Markus Lohi (Centre), the chairperson of the Parliament’s Social Affairs and Health Committee, in the cafeteria of the Parliament House in Helsinki on Tuesday, 15 June 2021. (Jussi Nukari – Lehtikuva)


THE PARLIAMENT’S Social Affairs and Health Committee on Tuesday put the finishing touches on its statement on the social and health care reform, representing a critical step forward for the long-awaited reform that is to respond to challenges such as urbanisation, population ageing and service accessibility.

The committee expressed its support for founding 21 welfare and five co-operative districts for organising the services, and not setting any absolute or relative requirements for their own service production.

Forming a completely new level of administration in Finland, the districts would also assume responsibility for fire and rescue services.

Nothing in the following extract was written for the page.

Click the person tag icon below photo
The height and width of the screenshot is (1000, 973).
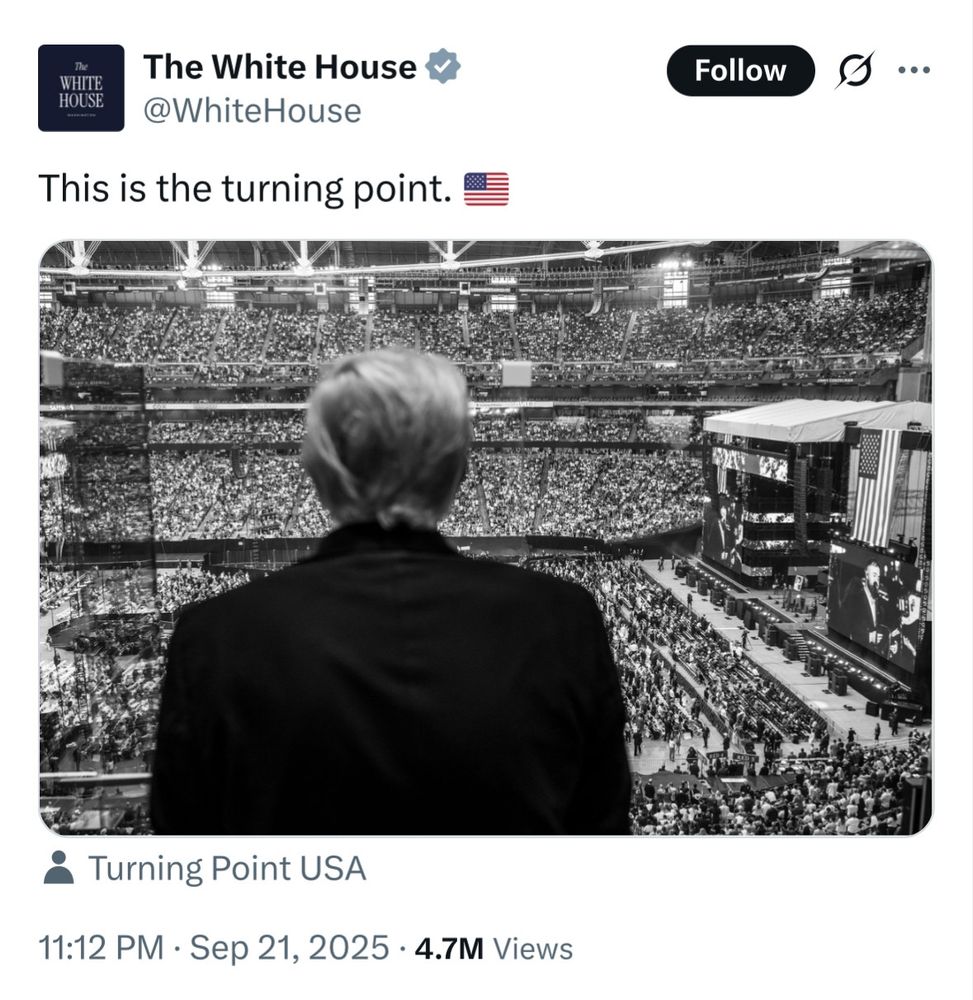click(x=59, y=868)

“We took the clear interpretational approach that there should be no single percentage-based limit on how much services can be outsourced,” Markus Lohi (Centre), the chairperson of the Social Affairs and Health Committee, was quoted as saying by Helsingin Sanomat.

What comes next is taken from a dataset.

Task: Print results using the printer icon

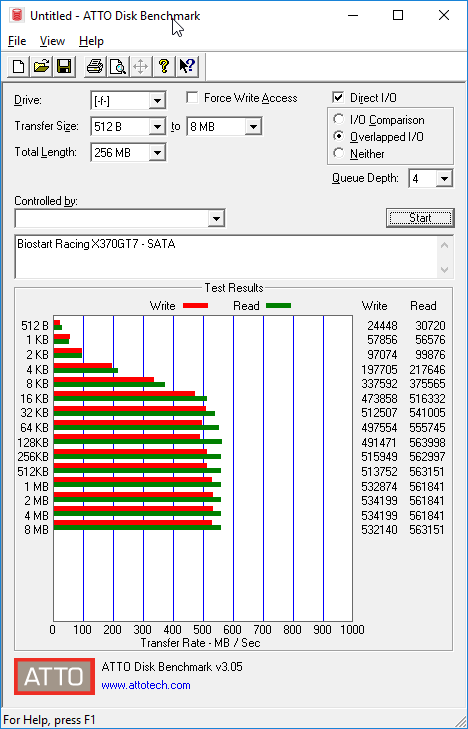Action: 95,66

Both the Finns Party and National Coalition attached an objection to the statement, an indication of the divide that persists between the ruling and opposition parties on the issue.

“The National Coalition submitted several proposals to amend the provisions during the processing, but they received no support from the ruling parties,” said Mia Laiho (NCP), the deputy chairperson of the Social Affairs and Health Committee.

The opposition party, she added, is concerned about the erosion of financing, municipal autonomy and close-range democracy in the wake of the reform.

Members of the Finnish Parliament are to begin discussing the reform proposal today and vote on it as soon as next week, before the lengthy summer recess starting on Midsummer. If passed and carried out, the reform would signal the conclusion of an effort that has taken a variety of forms since 2006.

The reform proposals presented in previous electoral terms stumbled either on political differences or constitutional issues. The Parliament’s Constitutional Law Committee has already voiced its support for the fundamental approach of the latest proposal.